Here are 6 simple tips to minimise tantrums in young children.


1) Ensure their basic needs are met

First things first. Have we done our part to keep them happy and comfortable? Have they had their nap? Have they been fed? Are they feeling under the weather?

You can pretty much expect hungry and cranky kids to kick up a big fuss. Keep an eye on the clock and have some snacks on hand if there’s a chance of the schedule running way past their mealtimes.

2) Don’t let your boundaries shift

Kids whine and throw tantrums because they know they will win in the end. If your boundaries are constantly set, there is less room for your child to be confused. The very determined ones might keep up the fight, whether it is to buy a toy or get whatever demands met, but you don't have to give in.

When we are tired or in a rush, it is easier to give in to keep them quiet. However, it doesn’t help in the long run. I have learnt to stick to my guns and am able to say "no" with consistency – sometimes with help from my teens. They can tell when I’m about to be soft and will say, “No, Mum, no. It’s for her (our sister's) own good”.

3) View the day as a whole

If the kids are expected to sit through a long event or ceremony such as weddings, I will get them to expend their energy in the morning by taking them to the park for some cycling or free play.

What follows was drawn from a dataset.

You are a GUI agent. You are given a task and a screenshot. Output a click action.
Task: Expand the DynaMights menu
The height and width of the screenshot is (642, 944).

Or, if we are going to have a hectic day, I will plan it properly so that my youngest, Kate, will have time for a short nap in between. If we have to stay out past her bedtime, I will let her nap slightly later that day.

Stop Tantrums

Photo taken in collaboration with Larry Toh, featuring one of our ParentWise families

4) Bring a "busy bag"

I have a drawer in the living room where I dump miscellaneous stickers and freebies accumulated by the older kids and their grandparents.

When we go out with Kate, I simply grab a few items and throw it in the bag to keep her entertained during times like waiting for food to be served.

Tip: I prefer to put "unwanted" stuff in Kate’s busy bag so I don’t have to watch her closely. I also won’t be perturbed if the items get lost or damaged.

5) Acknowledge their feelings

In the past, when our kids cried, we used to say things like, “Okay, that’s enough. Stop crying.” It never works. In fact, the crying usually escalates.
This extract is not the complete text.